Consider the following situation. A thread acquires a mutex, then enters a critical section. However when executing in the critical section, the thread access a memory location. If that memory location is not in cache, the thread will wait for a few hundred cycles. If accessing the memory location causes a page fault (the memory was swapped out to disk), the thread may need to wait a few million cycles. However while this thread is waiting, it is still holding the mutex. This means that other threads will not be able to enter the critical section, and may be forced to sleep while trying to acquire the mutex. Thus the behaviour of one thread stops other threads from making progress.

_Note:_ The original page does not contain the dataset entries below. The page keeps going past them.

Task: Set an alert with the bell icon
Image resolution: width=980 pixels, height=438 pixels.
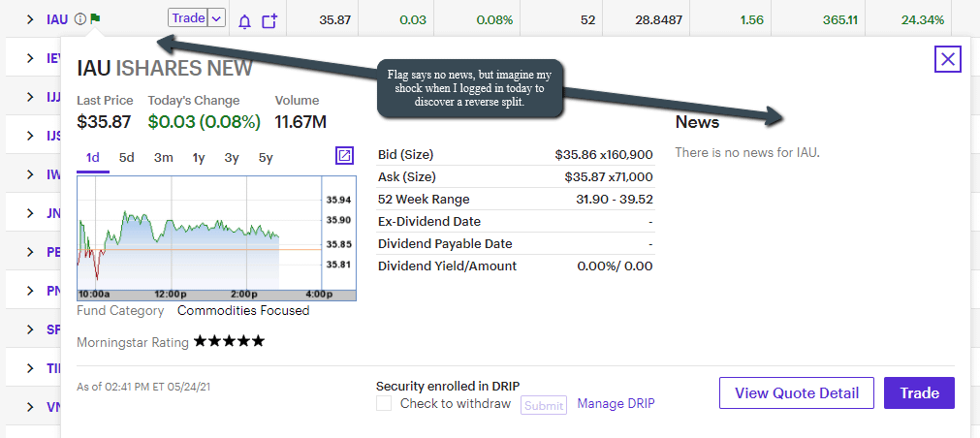Action: tap(244, 20)
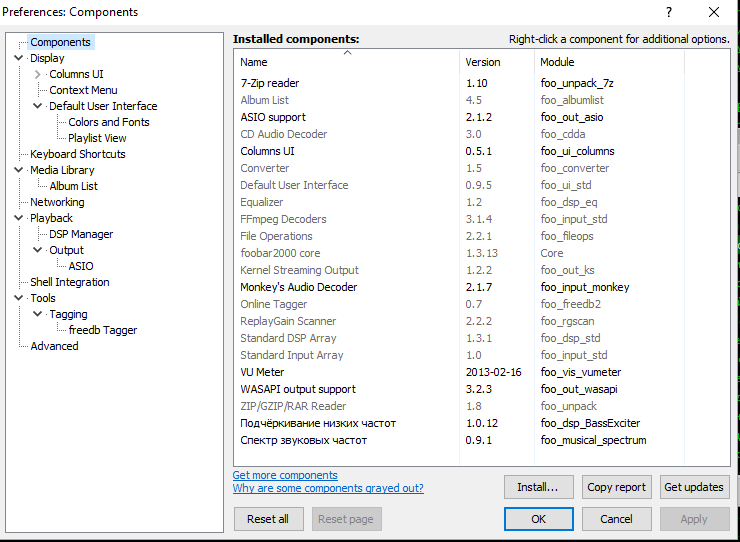Sort components by the Version column header
This screenshot has width=740, height=542.
click(x=483, y=62)
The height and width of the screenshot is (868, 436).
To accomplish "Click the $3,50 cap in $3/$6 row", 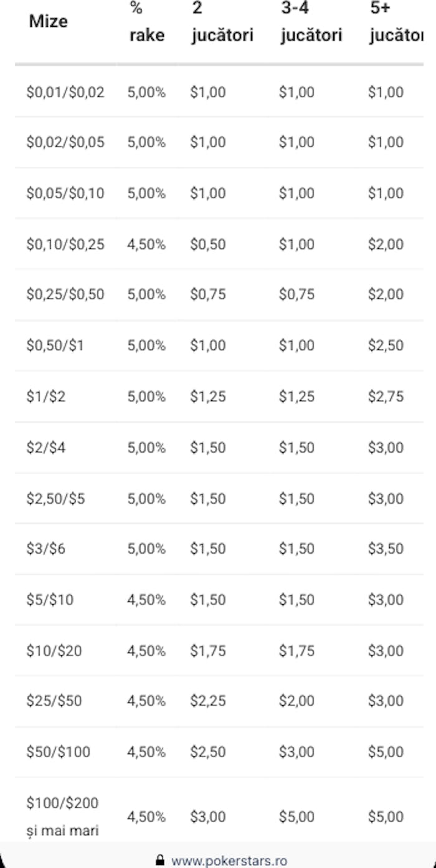I will [x=386, y=549].
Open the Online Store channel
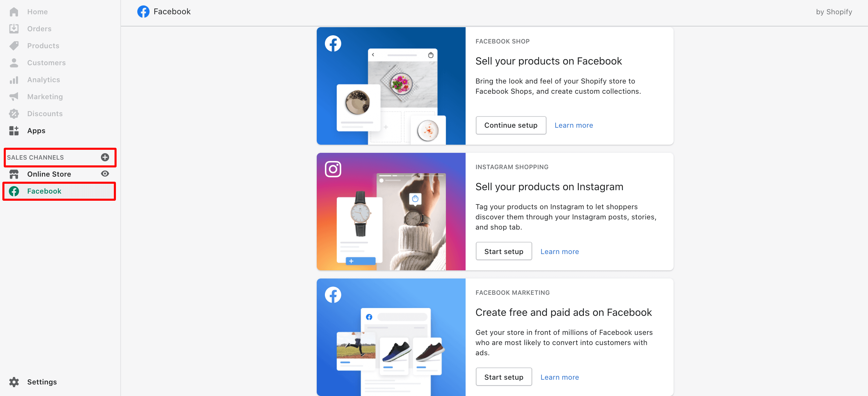Viewport: 868px width, 396px height. tap(49, 174)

This is known as blocking. When implementing a parallel algorithm, blocking can cause serious reductions in parallelism. Thus reducing the amount of blocking is important. This has lead people to design non-blocking algorithms. Non-blocking algorithms are algorithms where the delaying of one thread will not stop other threads from executing.
There are further sub-divisions of non-blocking algorithms. A lock-free algorithm is one that guarentees that at least one thread will complete the algorithm in a finite number of steps. Other threads may suffer from starvation (get stuck in the algorithm), however at least one thread will always be able to get through. More strict than lock-free is wait-free. In a wait-free algorithm all threads are guarenteed to make it through the algorithm in a finite number of steps. Even stronger that wait-free is bounded wait-free. A bounded wait-free algorithm guarentees that all threads can progress through the algorithm in a bounded number of steps.
It is interesting to note that although lock-free algorithms can suffer from thread starvation, in reality the starvation can be a rare situation. Thus a faster lock-free algorithm may be better than a slower wait-free one.
Now a short example. Imagine we have an atomic increment instruction incr . Then incr is a bounded wait-free algorithm for adding a value to a shared variable. Multiple threads could all call incr in parallel to increment a value and none of those threads will ever need to execute more that the one instruction. Now, if we did not have a true atomic increment instruction, but we did have a compare and swap function, cas, we could implement incr like this
incr := proc( a::evaln, b )
tmp := eval(a);
while ( not cas( a, tmp, tmp+b ) )
tmp := eval(a);
However this implementation is lock-free, but not wait-free. One thread could get stuck executing the while loop while other threads slip through modifing a.